One of many ads in the Evening Journal of Jersey City for Peter Lewis' hair dressing saloon
Reading the article rang a vague bell regarding a February 20, 2013 post about Newark's black base ball pioneers which speculated that the C. Ophate listed in a well known 1862 Brooklyn Daily Eagle box score of a match between two black clubs was, in fact, Charles O'Fake of Newark, the son of Peter O'Fake. The O'Fakes were a prominent middle class 19th century black family in Newark with Peter and his brother, John, highly regarded as musicians and music teachers. Peter O'Fake, however, had another profession, like Fowler and Lewis he was a barber. And similar to Cooperstown and Jersey City, Newark had a relatively small black population (1.8% of the total in 1860) so O'Fake's customer base had to be white. To date there is no proof that Peter O'Fake played base ball or had anything to do with Newark's early black base ball clubs, but archival material for the O'Fakes survives at the New Jersey Historical Society and clearly needs to be studied.
1863 Newark City Directory listing for Peter and John O'Fake
The social and economic advantages of black barbering seem clear and well documented, but what, if any, relationship was there between black barbers and black base ball clubs. At the very least listening to white customers talk about base ball was a way interested barbers could learn not just about the game, but also about the issues involved in forming a base ball club. Reportedly black barbers were acceptable to whites because it was a master/servant relationship, not in any sense a relationship of equals. It was, however, still a relationship and the captive audience aspect of a hair cut and/or shave (more frequent in those days) could have led to conversations that resulted in the "master" helping the "servant" start and operate a base ball club, help in the form of ideas, money, old uniforms as well as used bats and balls.

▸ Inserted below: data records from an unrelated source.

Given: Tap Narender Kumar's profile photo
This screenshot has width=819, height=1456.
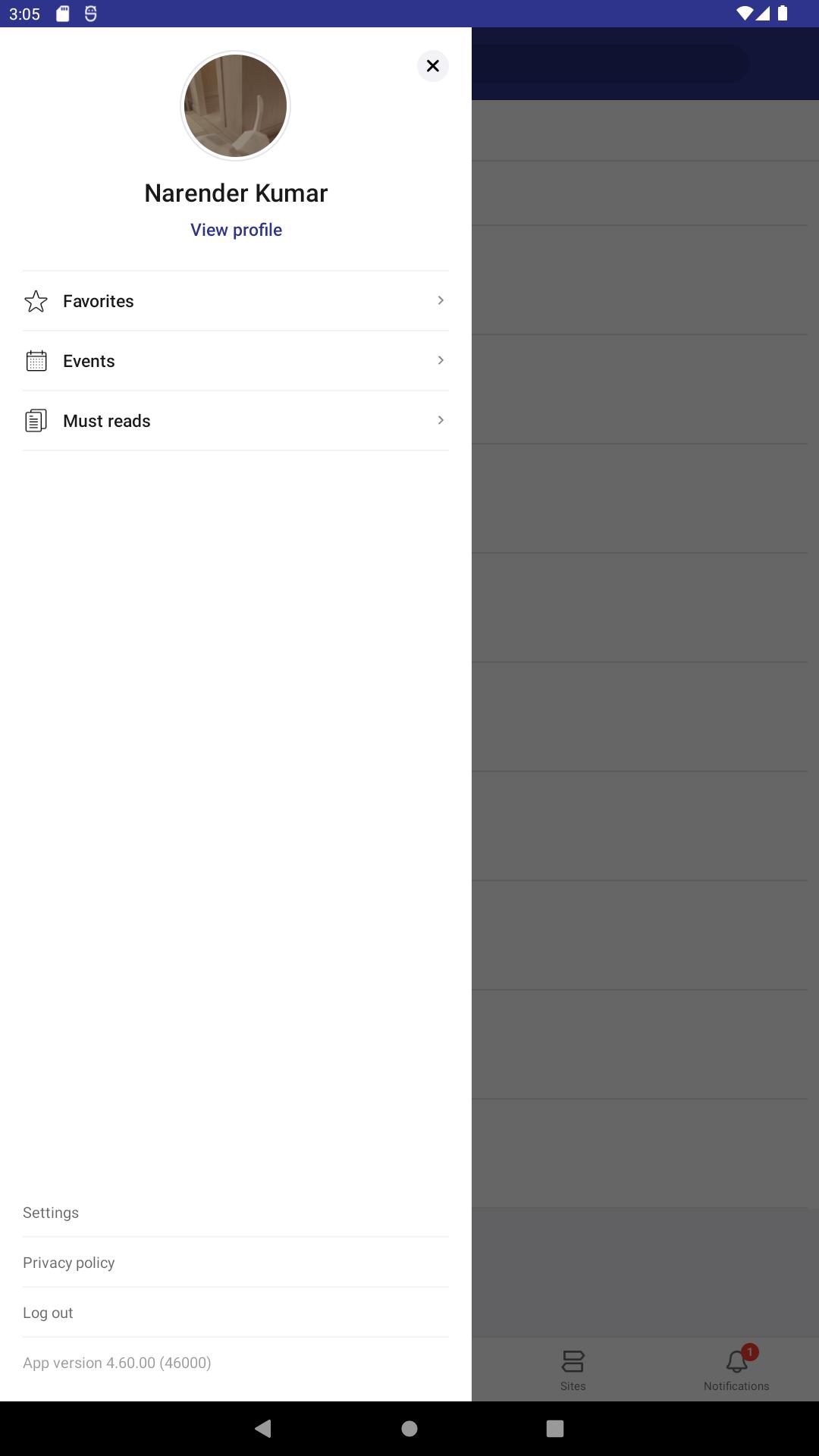Looking at the screenshot, I should (x=236, y=106).
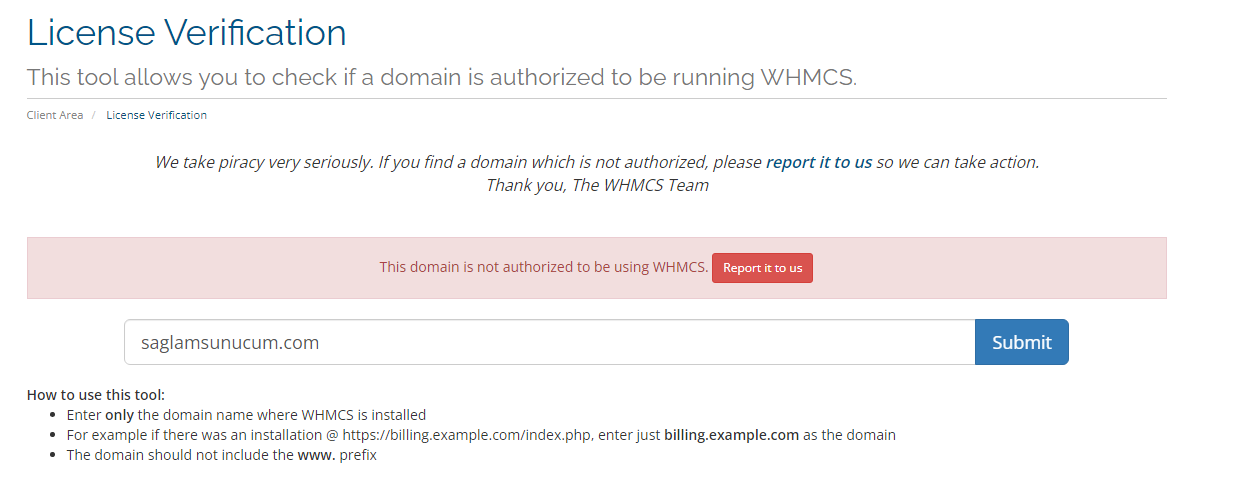Click the bold 'www.' text in last bullet
Viewport: 1236px width, 492px height.
click(315, 455)
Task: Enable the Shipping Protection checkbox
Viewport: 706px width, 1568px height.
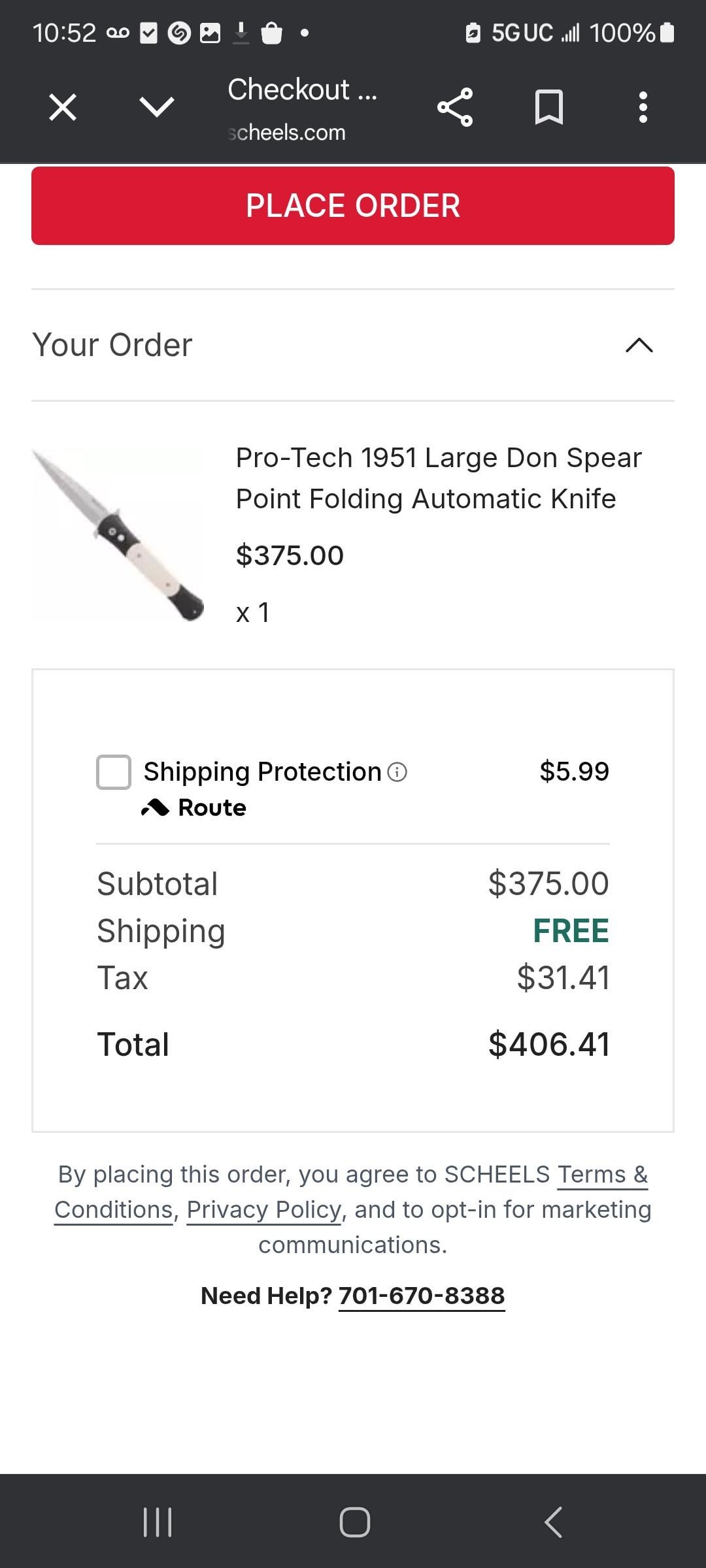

August 4, 1848 Newark Daily Advertiser ad sponsored by Newark barbers including Peter O'Fake, of the other 11 barbers at least five were black
This is all speculation and subject to further research and analysis, but one thing seems certain. Regardless of whether Peter O'Fake had anything to do with base ball, his descendants caught the bug somewhere. According to a 1926 article in the Newark Sunday Call, "young O'Fake" played for the Active Club of Newark, a leading white club of the late 1860's and 1870's, perhaps the first New Jersey black to play for a primarily white club.